Home > Cultural Movement, Editorial, Guest Writer, Public Anecdotes > Safe Communities Raise Courageous Children

Safe Communities Raise Courageous Children

EDITOR’S NOTE: I stumbled upon The Lion’s Whiskers blog the other day and their post “The 5-Minute Courage Workout: Navigating the Neighborhood” intrigued me. It immediately reminded me of my neighbor and her sons because I’ve noticed that every season her boys seem to have more and more freedom to roam. It’s a good thing; a sign of a healthy community and I wondered what Liz has done to raise courageous children. I asked and she responded. Thank you Liz!

Safe Communities Raise Courageous Children

~ by contributor Liz Berger

I asked Ethan, my 9-year-old son, if he was courageous- if he had walked to the store or the park on his own. He immediately said no he isn’t, he didn’t go anywhere by himself. He runs with a pack of kids and doesn’t realize the freedom and luxury he has of being in a safe neighborhood. He might be out for hours at a time in the neighborhood, without ever ‘reporting’ where he is and what he is doing. That would be pretty courageous in some neighborhoods.

I remember the first time, as a child, that I went to a friend’s house on my own. I had enjoyed playing with boys on my block in our Detroit neighborhood, but once in kindergarten I realized there was a GIRL on the next block over! I couldn’t cross a busy street on my own, so I needed to call home when I was ready to leave. I began to cry when I tried to dial my house because I couldn’t find the “-” on the phone dial. After this experience my mother encouraged me to use the phone, to learn to safely cross the block, and become more independent.

No Helicopter Parenting

I try not to be a ‘helicopter’ parent and to allow my children a great deal of freedom. Ethan, at 9 doesn’t go the store on his own, but Billy at 12 does. He will go to the grocery, drug store, or hardware store on his own. Some of these differences are age, and some are temperament. Just a few years ago I sent Billy out with his guitar to take a lesson from a neighbor just 5 doors away. He wandered the block for 10 minutes before coming home for more directions because he didn’t recognize the house from the front; he knew it only from the alley.

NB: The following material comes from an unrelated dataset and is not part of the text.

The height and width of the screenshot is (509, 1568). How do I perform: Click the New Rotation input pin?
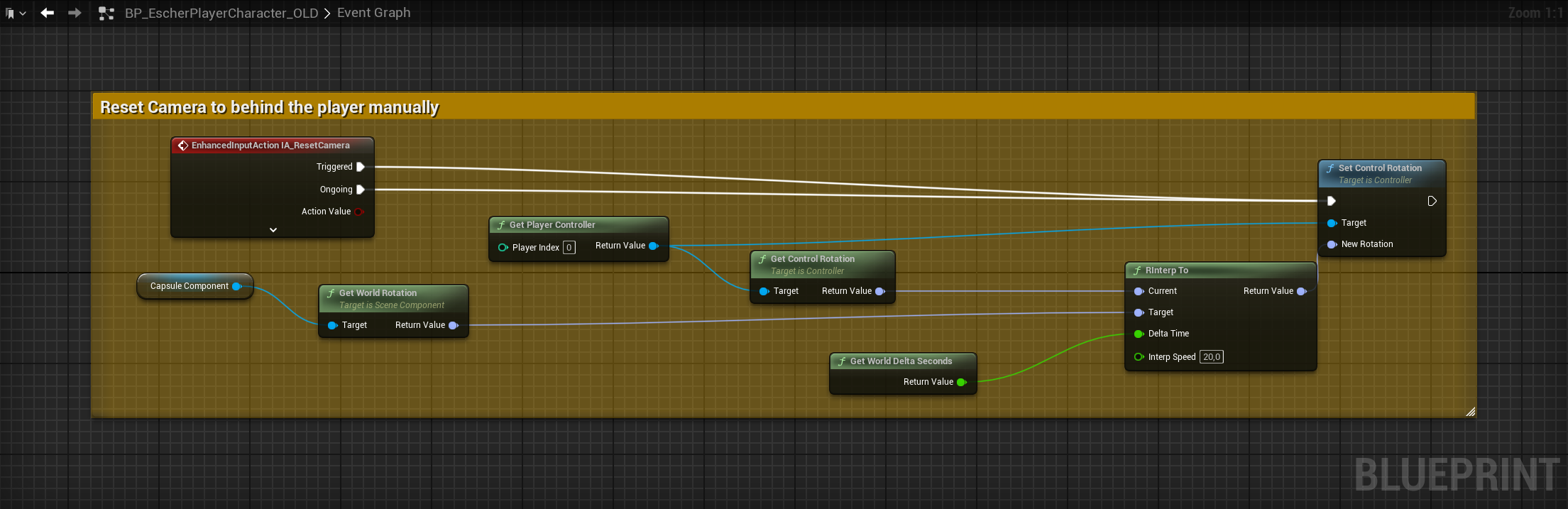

He wasn’t sure, but he was brave and persevered.

Freedom With Boundaries

As a family we bike ride to the beach, civic center or park. I have asked the kids to give me directions as we bike. They have gotten better giving directions, but they can still get turned around pretty easily. They need boundaries within which they can safely learn their community. I give my children freedom within boundaries.

We bike 4-5 days a week, weather permitting, to the civic center pool for swim club. Billy would like to bike on his own, but there is a group of people who shelter at the civic center pavilion because they are between permanent housing. The presence of this group has served as a learning opportunity for my kids. They are learning such things as compassion, intoxication, and caution. I am not scared that these people would harm my children, but I believe that their circumstances and habitual alcohol usage makes them unpredictable. We have decided that until the boys are a bit older they need a stabilizing presence in the vicinity of this type of challenge.

Power Of Community

I believe in the power of community and in the goodwill of strangers. I think that the presence of a child on a bike at a corner makes drivers more cautious. I hope and trust that if my child fell off their bike that an adult witnessing a fall would help my child if needed. I know that there are predators in the world that would hurt children, but I hope that by giving my child freedom within boundaries that my child would recognize aberrant behavior from an adult and seek assistance. The presence of children playing, walking, and biking in our neighborhood can allow us all to rise to the occasion to nurture our community by nurturing its children.

Children need courage to navigate our world, but I am optimistic that our sheltering neighborhood and my child’s self-preservation instinct will win out.


The secret of happiness is freedom.  The secret of freedom is courage.”

~ Thucyidides via Lion’s Whiskers


* Image: Youngsters in “Over the Rhine” Residential Neighborhood in 1973 by photographer Tom Hubbard. Made available by The National Archives.


SIDE NOTE: Liz’s son Billy is certainly courageous. When North Traverse Heights neighborhood association was creating their by-laws one question raised was who would get to vote. Do renters have a vote? Yes. What about age limit? Do they necessarily have to be over 18? Billy, 11 then, stood up in a room full of adults, some of them quite cranky, and says, “I want to vote.” To my shock, the group acted like they didn’t even hear him. I would have voted for that!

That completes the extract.